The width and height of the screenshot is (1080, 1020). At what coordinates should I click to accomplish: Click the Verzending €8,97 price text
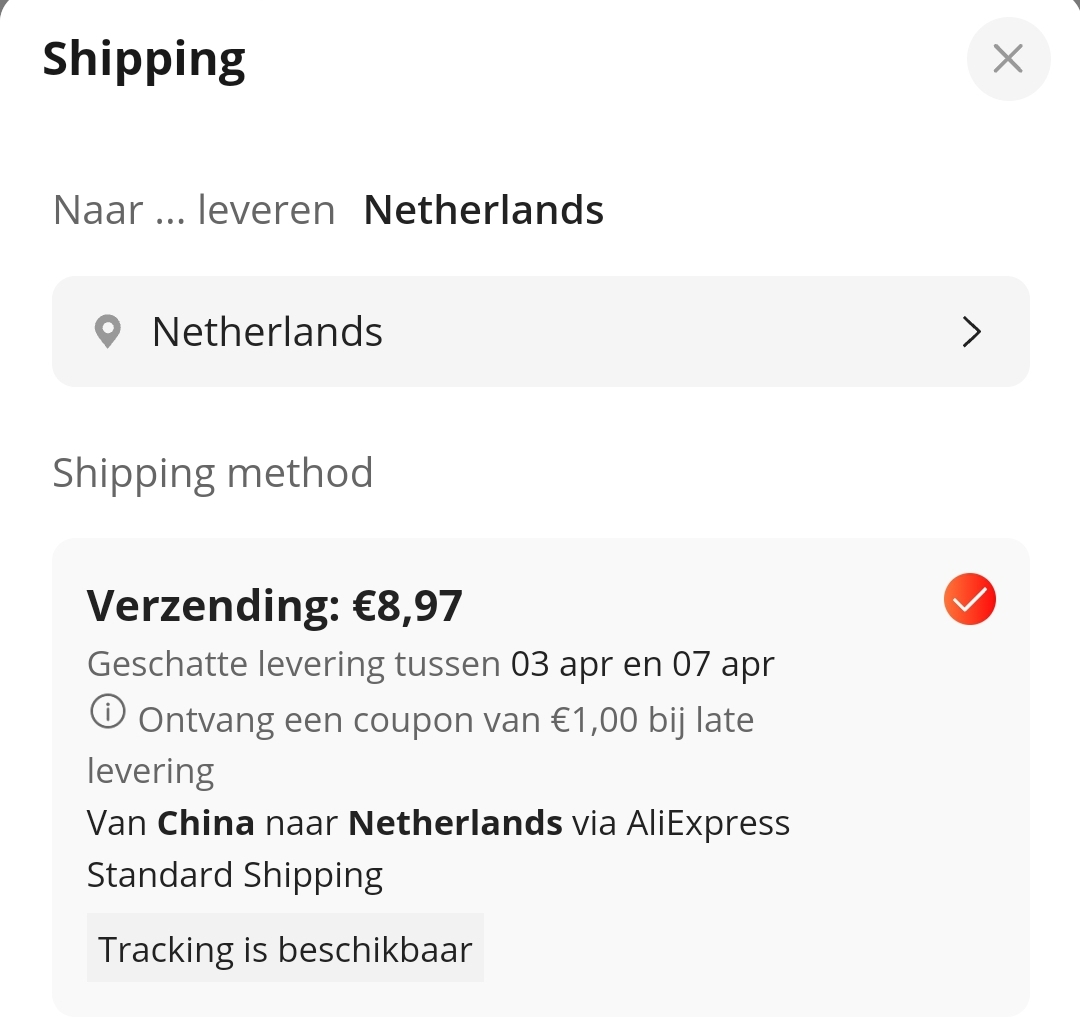pos(276,604)
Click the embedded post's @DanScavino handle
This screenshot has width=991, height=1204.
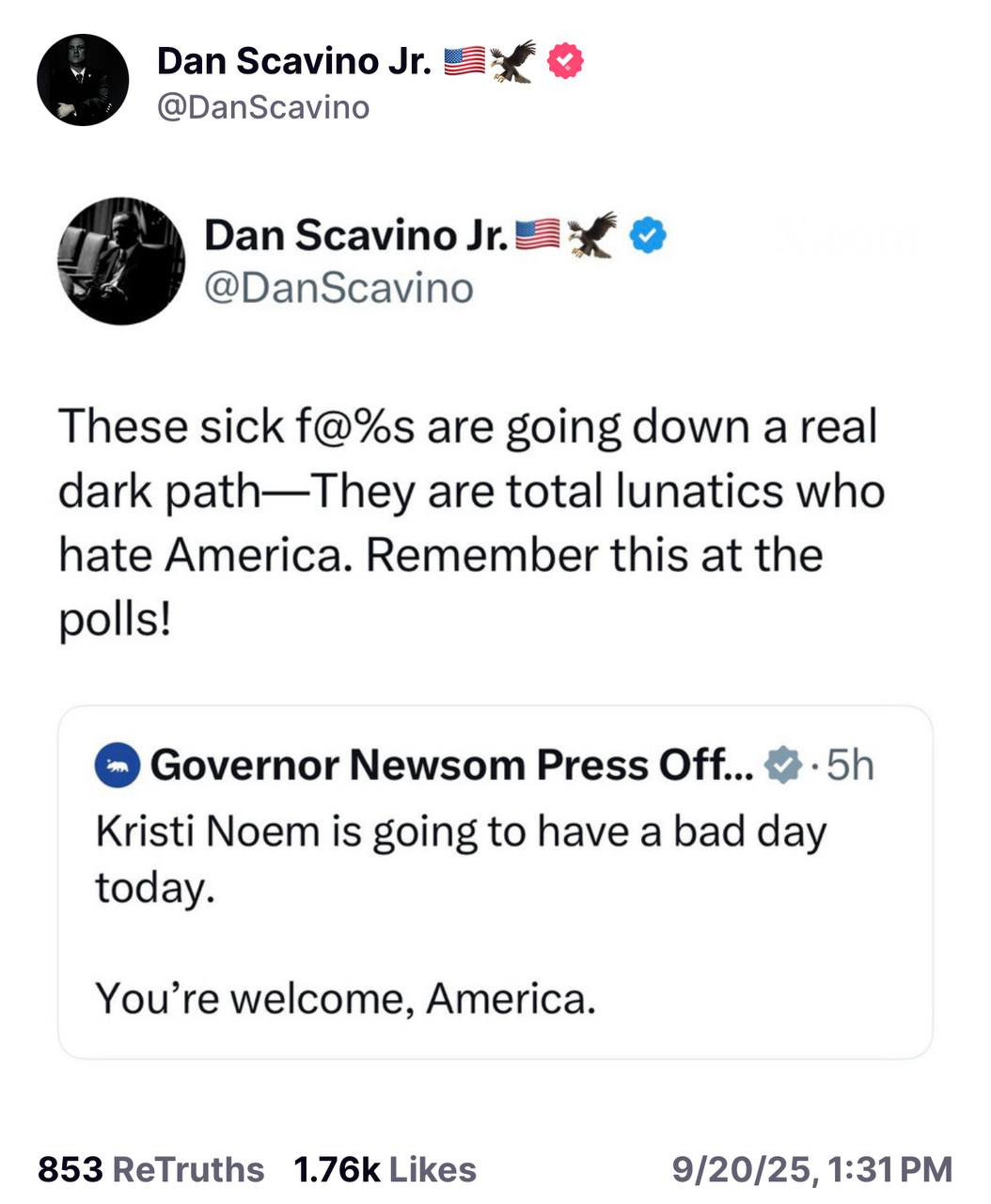click(x=338, y=288)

━━━

上記のデータ全体で「screenshot」をすべて「image」に置き換え、ほかは一切変えずに書き直してください。画像は出力に含めないこと。

The width and height of the image is (1080, 1020). At what coordinates should I click to accomplish: Click the Verzending €8,97 price text
pos(276,604)
Click the embedded post's @DanScavino handle
This image has width=991, height=1204.
click(x=338, y=288)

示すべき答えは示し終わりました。